These are hard limits enforced by Cloudflare. Exceeding blob size limits causes **silent data truncation** — the write succeeds but data is lost, making it impossible to observe anomalies. The SDK validates these limits client-side and raises `ValidationError` before sending.

| Limit | Value | Notes |
|-------|-------|-------|
| Blobs per data point | 20 total | 5 used by system (project, logstore, event, level, ref_id), **15 available to user** |
| Doubles per data point | 20 | All available to user |
| **Total blob size per data point** | **16 KB** | Sum of all blob byte lengths (UTF-8), including system blobs. **Exceeding = silent truncation** |
| Index size | 96 bytes | Index = `{project}/{logstore}`, auto-managed |
| Data points per request | 250 | Per `ingest()` / `log()` call |
| Data retention | **3 months** | Data auto-expires after 3 months |

> **Tip:** If your data is large (e.g., full stack traces, request dumps), use the `payload` field instead of blobs. Payloads are stored in Cloudflare D1 with no 16 KB limit, linked to AE via a UUID in blob5.

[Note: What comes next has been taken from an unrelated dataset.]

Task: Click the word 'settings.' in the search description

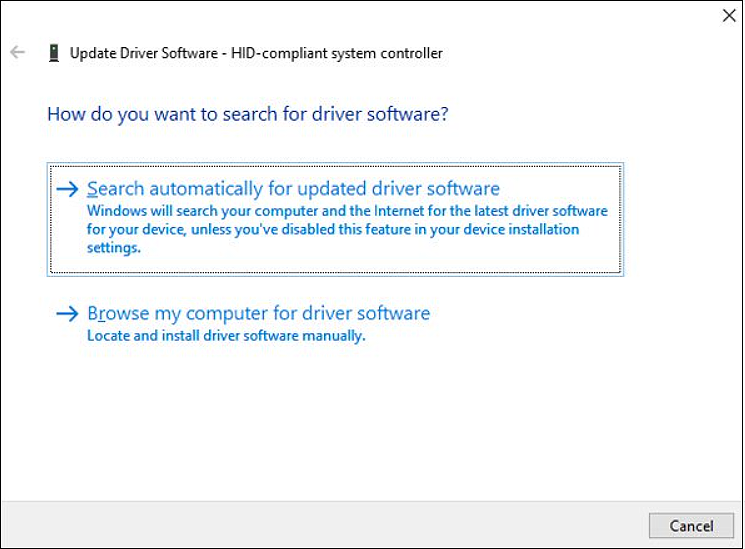Action: point(113,247)
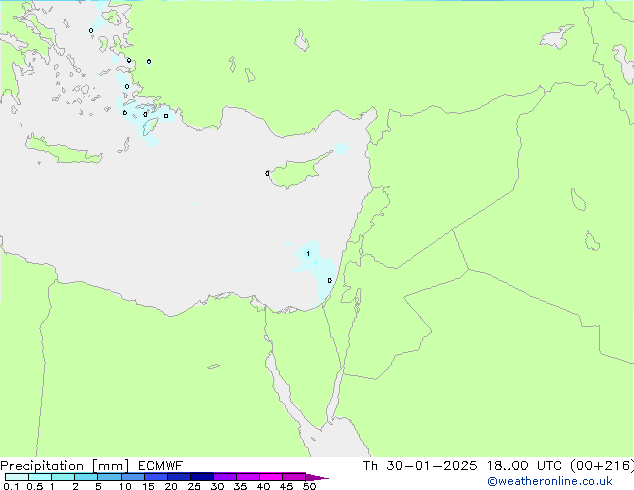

See: [Cloudflare Analytics Engine Limits](https://developers.cloudflare.com/analytics/analytics-engine/limits/)

### `LogEntry`

| Field     | Type              | Default  | Description                     |
|-----------|-------------------|----------|---------------------------------|
| `message` | `str`             | required | Log message (non-empty)         |
| `level`   | `str`             | `"info"` | Log level                       |
| `extra`   | `dict[str, Any]`  | `{}`     | Additional fields               |

### Result Types

| Type            | Fields                        |
|-----------------|-------------------------------|
| `IngestResult`  | `ok: bool`, `written: int`    |
| `LogResult`     | `ok: bool`, `written: int`    |
| `QueryResult`   | `data: Any`                   |
| `DetailResult`  | `results: list[DetailEntry]`  |
| `DetailEntry`   | `ref_id: str`, `payload: dict`, `created_at: int`, `expires_at: int` |
| `RawLogResult`  | `logs: list[RawLogEntry]`, `count: int` |
| `RawLogEntry`   | `timestamp: str`, `level: str`, `data: Any` |
| `ListResult`    | `items: list[str]`            |

## Validation

All methods validate inputs before making network requests:

- **Name format**: project and logstore names must match `^[a-zA-Z0-9_-]{1,64}$`.
- **Batch size**: `ingest()` and `log()` accept at most 250 items per call.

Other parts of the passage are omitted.